Q: Hi Meredith,
I just discovered your column, and I think it's wonderful. I hope you can help put to rest some of my concerns.
I met Mike online 7 years ago. We tried a long-distance relationship, but we were both young and it didn't work out.
Over the years, we have tried being friends, but he has struggled with this friendship. I was always in a long-term relationship and was actually engaged for quite some time. Throughout this, he was jealous of my fiancé and couldn't have conversations without expressing his dislike of my situation.
Finally, a few months after ending my engagement (completely unrelated), I asked Mike to visit to see if there could have been anything between us.
He is 23, has never had a relationship last over a month, and was very sexually inexperienced before he came out here. Neither of us had talked about anything being serious, but we were physical, and he even said the "L" word before leaving. This was so unnecessary since it was said at the end of the visit, so to me it holds extra weight.
The first text messages after he headed back home were along the lines of "I miss you." Less than 12 hours later he says that the entire thing was a bad idea, that I shouldn’t have convinced him to come out there, and that it was a waste of time and money.
I felt like he was two different people. He refused to have a mature conversation, instead choosing to ignore me.

**Supplied data**:
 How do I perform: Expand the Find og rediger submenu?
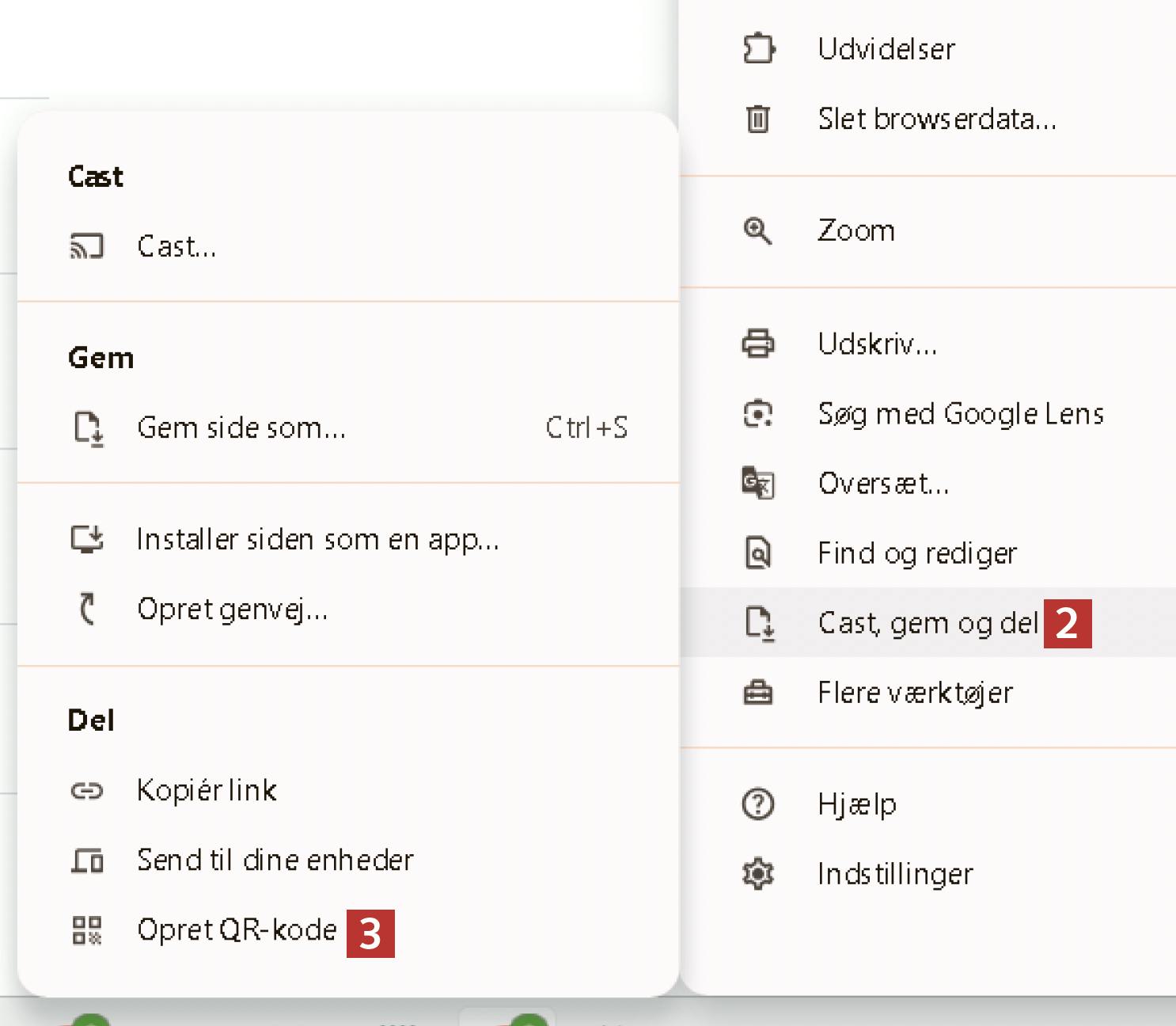(916, 553)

**Written task 1**: According to the advice column letter, how long ago did the writer meet Mike online?
**Written task 2**: In the advice column letter, list each thing Mike said about the visit less than 12 hours after his first texts home.

**Task response 1**: 7 years ago.

**Task response 2**:
- The entire thing was a bad idea.
- The writer shouldn't have convinced him to come out there.
- It was a waste of time and money.